R.Brzeziński robbo - Doznałem szoku... 2 na 4 przez wiele wieków ludzi przekonywano,że jesteśmy "homo religiosus". Tutaj J. Tabisz przekonuje,że z "natury jesteśmy zwolennikami ateizmu". Rodzimy się bez żadnej podatności na religię.To rodzice przekonują nas religii,tak jak ich przekonali ich rodzice. Bezdyskusyjnie jest to prawdą w odniesieniu do naszej "przynależności religijnej". W jakiej "religii się urodziłem w takiej umrę". To fakt ,że wielokrotnie to życie w tym a nie innym miejscu,w tym a nie innym czasie decyduje o "naszym wyznaniu". Nie ma to jednak absolutnie nic wspólnego z naszą podatnością na religię. To nie jest tak,że ludzie są na nią uczuleni.
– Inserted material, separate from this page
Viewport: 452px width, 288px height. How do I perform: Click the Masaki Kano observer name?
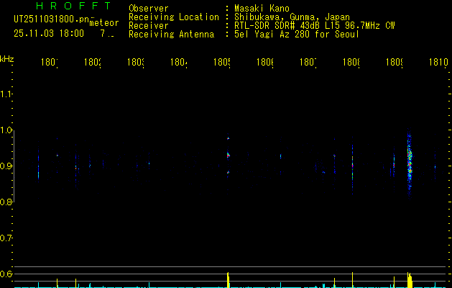click(262, 9)
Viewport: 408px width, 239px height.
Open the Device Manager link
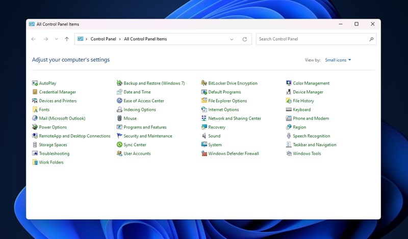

Tak naprawdę zarażenie wirusem odnosi się do mniejszości ,jest "zaburzeniem normalności". A nazywając sprawę po imieniu: "Twierdzenie jakoby istniały ludy bez religii jest nieporozumieniem powstałym na skutek błędnej obserwacji lub niejasnych pojęć". Taka jest "norma". Ateizm jest "zaburzeniem normalności". Poza tym religijność indywidualna jest przedmiotem badania empirycznego(psychologia religii)-.E.D.Storbuck ,czy W.Jones. Tak czy inaczej stwierdzono,że "religijność jest jednym z istotnych wymiarów osobowości człowieka".G.W.Allport,R.B.Cattell ,czy H.J.Eysenck. "Religijność nie ateizm".cdn.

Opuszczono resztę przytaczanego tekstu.